Source data below:

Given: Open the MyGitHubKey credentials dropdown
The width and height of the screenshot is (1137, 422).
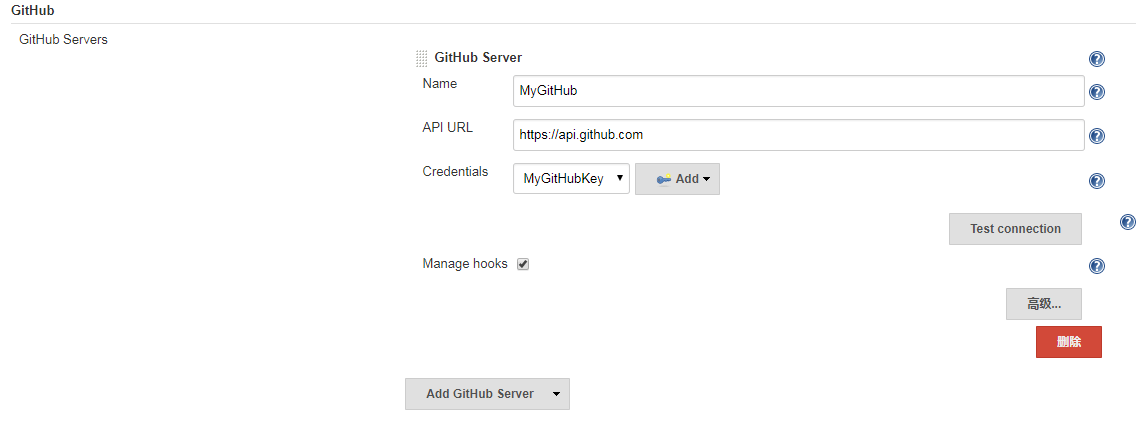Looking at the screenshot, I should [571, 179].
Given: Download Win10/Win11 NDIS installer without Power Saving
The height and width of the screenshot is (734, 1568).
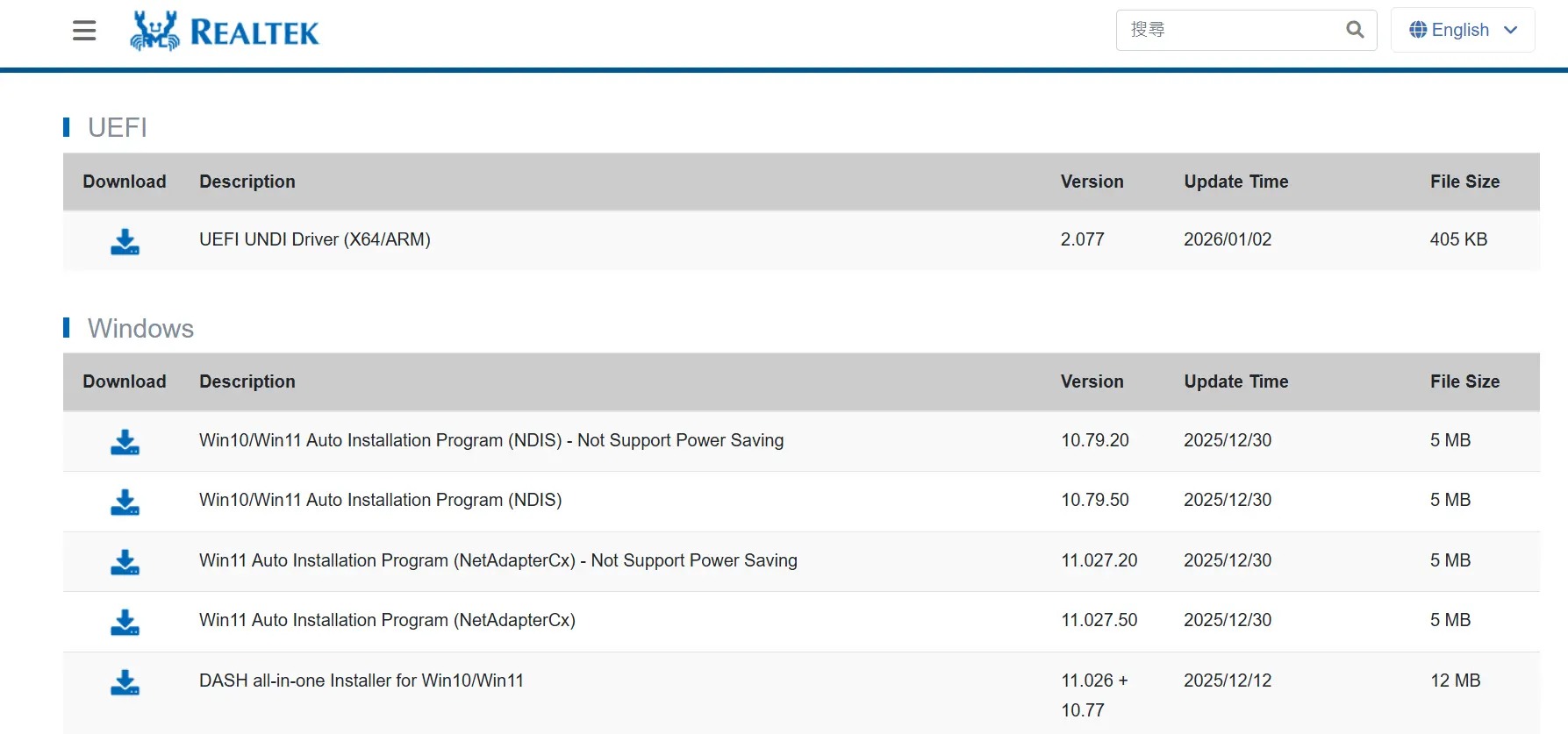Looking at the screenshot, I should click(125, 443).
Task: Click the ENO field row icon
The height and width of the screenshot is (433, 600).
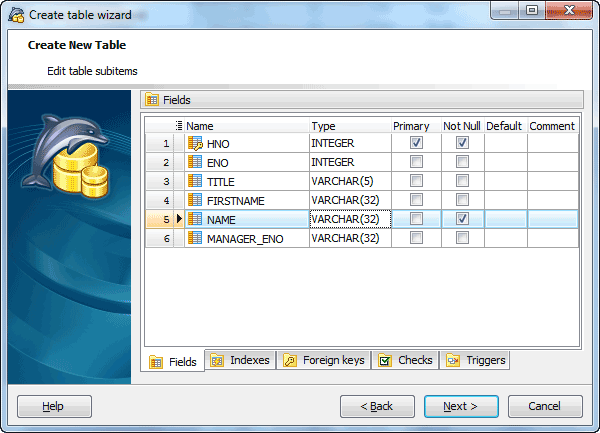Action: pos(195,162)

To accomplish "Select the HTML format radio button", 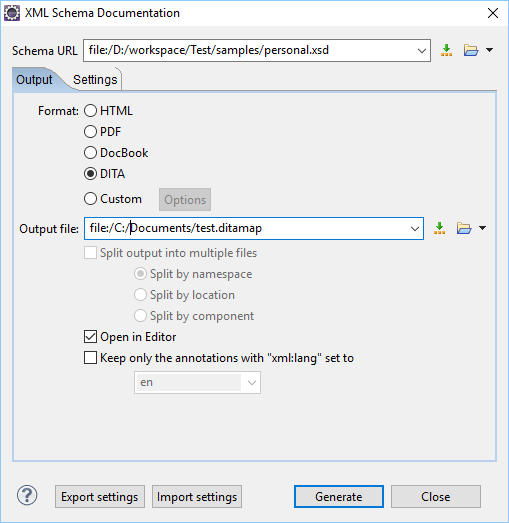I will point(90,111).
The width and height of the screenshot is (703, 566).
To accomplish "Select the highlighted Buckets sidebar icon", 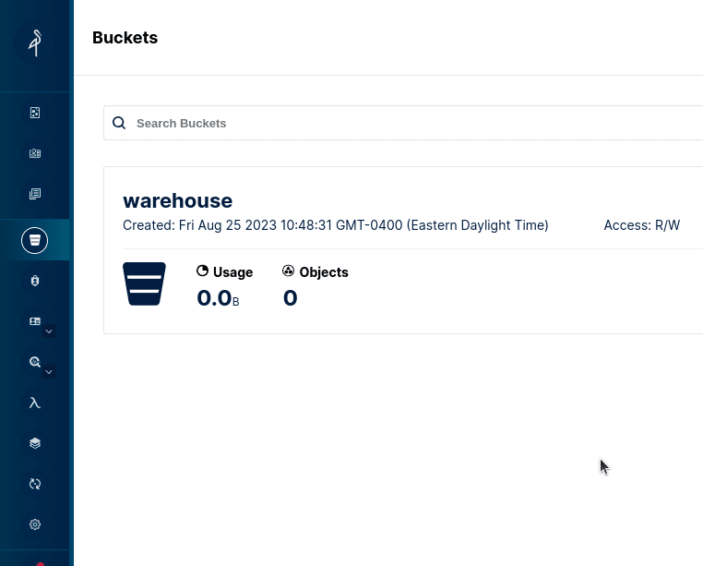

End of Source data.
Source data below:

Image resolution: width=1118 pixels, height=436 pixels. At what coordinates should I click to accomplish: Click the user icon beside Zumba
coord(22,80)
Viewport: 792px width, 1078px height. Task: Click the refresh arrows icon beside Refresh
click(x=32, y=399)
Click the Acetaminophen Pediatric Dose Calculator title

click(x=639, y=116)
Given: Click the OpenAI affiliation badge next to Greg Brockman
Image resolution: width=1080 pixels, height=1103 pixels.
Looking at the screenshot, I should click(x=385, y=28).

End of Source data.

▸ Exercise brief:
Please copy out from the data above, without any picture, exactly the lines running from the one that holds "The width and height of the screenshot is (703, 566)." through the one that holds "the highlighted Buckets", and nothing beyond them.

▸ Solved problem:
The width and height of the screenshot is (703, 566).
To accomplish "Select the highlighted Buckets sidebar icon", 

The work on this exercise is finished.